Corporate Governance: A Modern Topic or a Necessity?

UnknownNataly Nikolaeva Director Government Affairs and Acting Public Affairs Officer Citigroup
"Corporate Governance is concerned with holding the balance between economic and social goals and between individual and communal goals. The aim is to align as nearly as possible the interests of individuals, corporations and society."

-- Sir Adrian Cadbury

in "Global Corporate Governance Forum,"

World Bank, 2000

Recently there has been considerable interest in the corporate governance practices of companies, particularly since the high-profile collapses of large U.S. firms such as Enron Corporation and Worldcom. This is also happening on the background of legislative and regulatory changes, an increase in the scope of audit and other internal control and risk management activities and increased public scrutiny.

It is also becoming a very modern topic for Russian companies and Russian banks as they are entering capital markets and changing their management styles and structures. It can also be attributed to shareholders leaving the management of companies to professionals.

The question that arises is which corporate governance model will Russia adopt and which will best suit the current market conditions. Is it the liberal model that is common in Anglo-American countries that tends to give priority to the interests of shareholders or the coordinated model that one finds in continental Europe and Japan that also recognizes the interests of workers, managers, suppliers, customers, and the community?

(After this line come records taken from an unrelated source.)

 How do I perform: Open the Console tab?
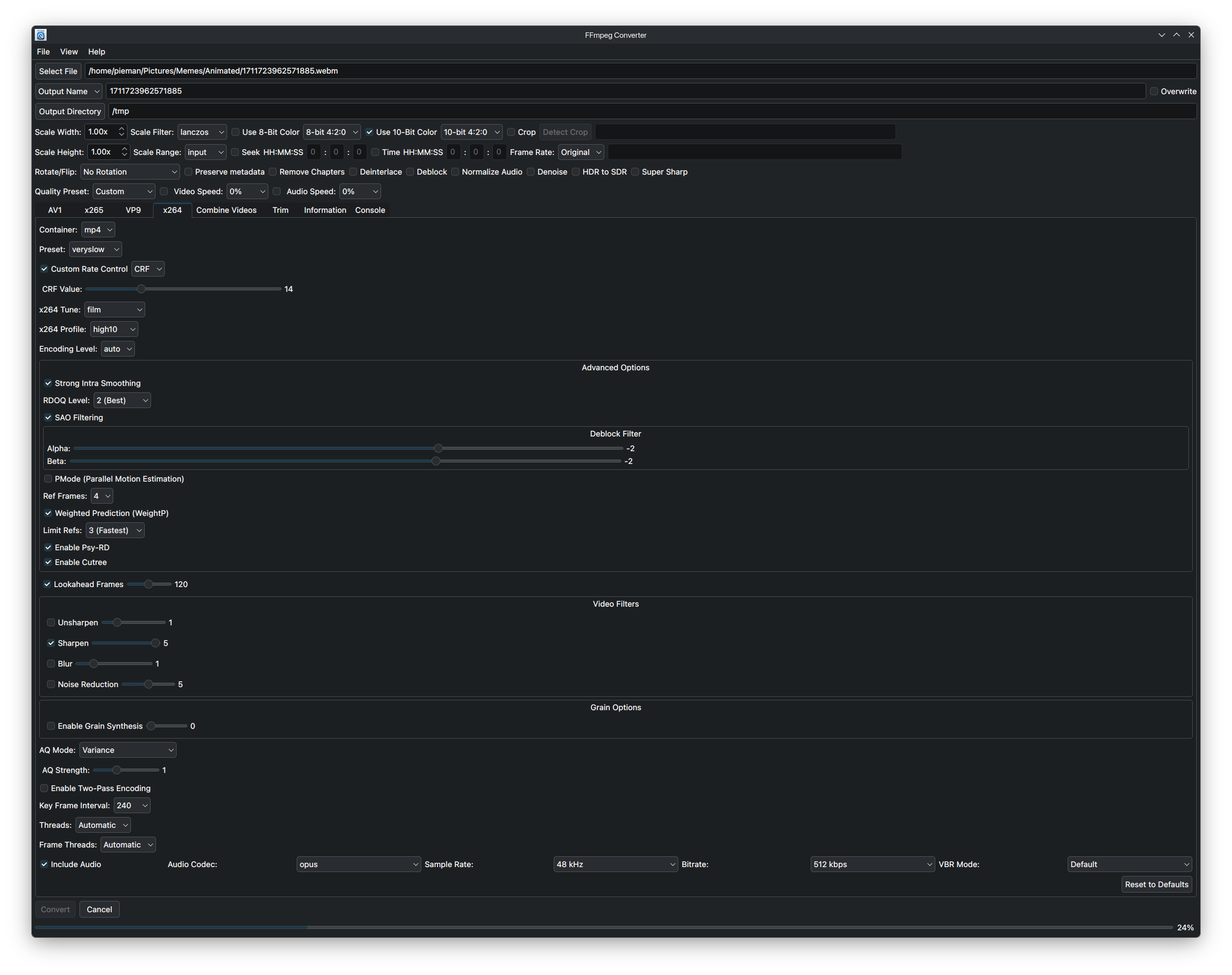point(370,210)
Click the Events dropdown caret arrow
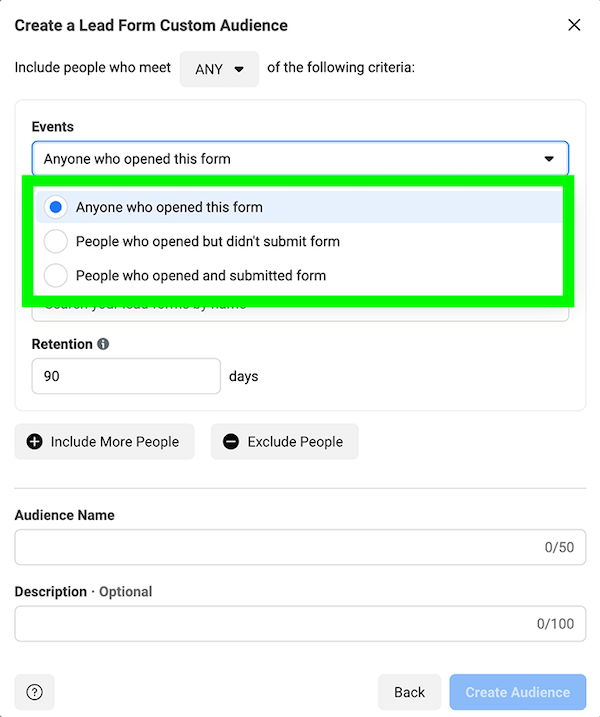600x717 pixels. pyautogui.click(x=549, y=159)
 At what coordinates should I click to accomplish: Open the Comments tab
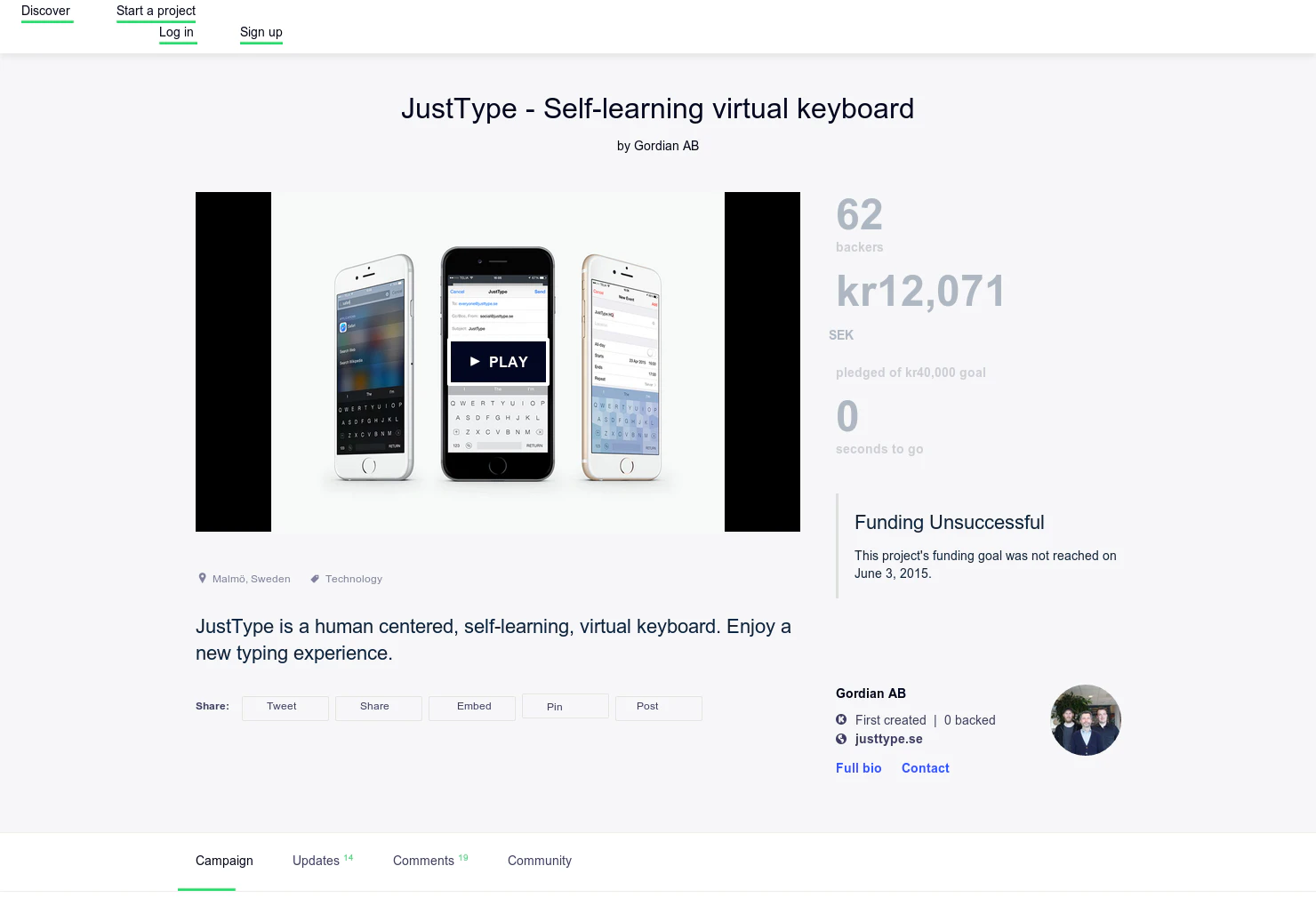(424, 861)
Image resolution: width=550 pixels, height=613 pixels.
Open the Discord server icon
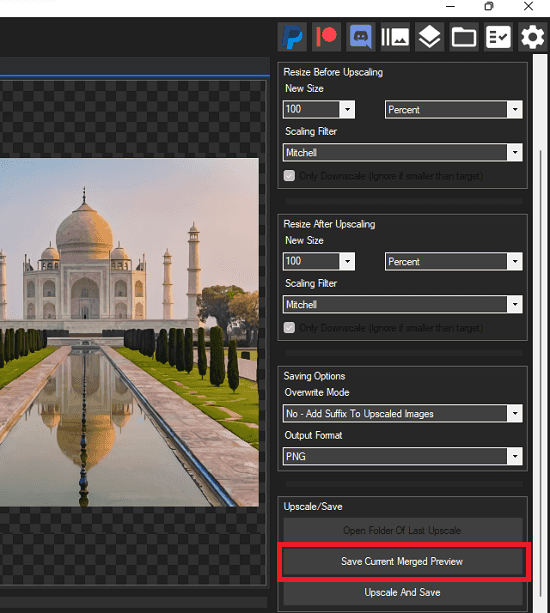(361, 37)

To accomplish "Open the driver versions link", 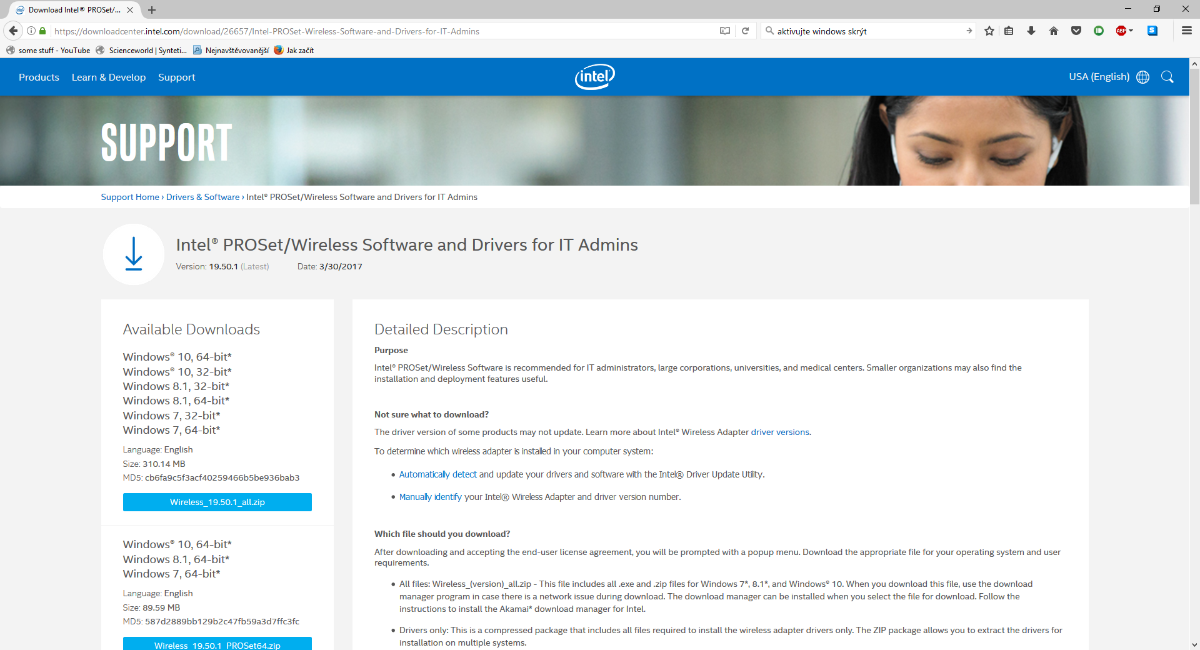I will pyautogui.click(x=780, y=432).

Both models have distinct competitive advantages, but in different ways. The liberal model of corporate governance encourages radical innovation and cost competition, whereas the coordinated model of corporate governance facilitates incremental innovation and quality competition.

Russia has the benefit of taking into account the best international practices of corporate governance, but what has to be taken into account? While regulators are essential for establishing principles, they play a secondary role when it comes to putting them into practice.

Ultimately, it is companies' practices that determine whether corporate governance delivers benefit or not. First of all, compliance is the founding block and companies and other market players have to adhere to laws and regulations imposed. This is a challenge for a number of reasons -- constantly changing legislation and variances in interpretation at different levels as well as evolving understanding of the overall need to comply by staff at various levels. Secondly, in order to create an effective corporate governance model main stakeholders have to be defined and key elements have to be created. Some of them are still new concepts for the market -- like a proactive audit committee or full transparent disclosures and open communication to the public on significant events of the corporate life.

What can support the development of an efficient governance structure in a company? A comprehensive set of policies and procedures that are documented, made clear and enforced by all employees have to be developed and have to be kept updated and available. An internal control framework and structure that evaluates, controls and mitigates possible risks and follows up on significant business risks is one of the other key elements. Internal and external audits that provide effective feedback to the management, the board and the shareholders are the final controls to be imposed. The system will not work without appropriate staffing and communication -- both internal and external.

The corporate governance structure should not be treated as a regulatory requirement but as a way of adding value to the company. This is the goal that should be taken in to account when creating one.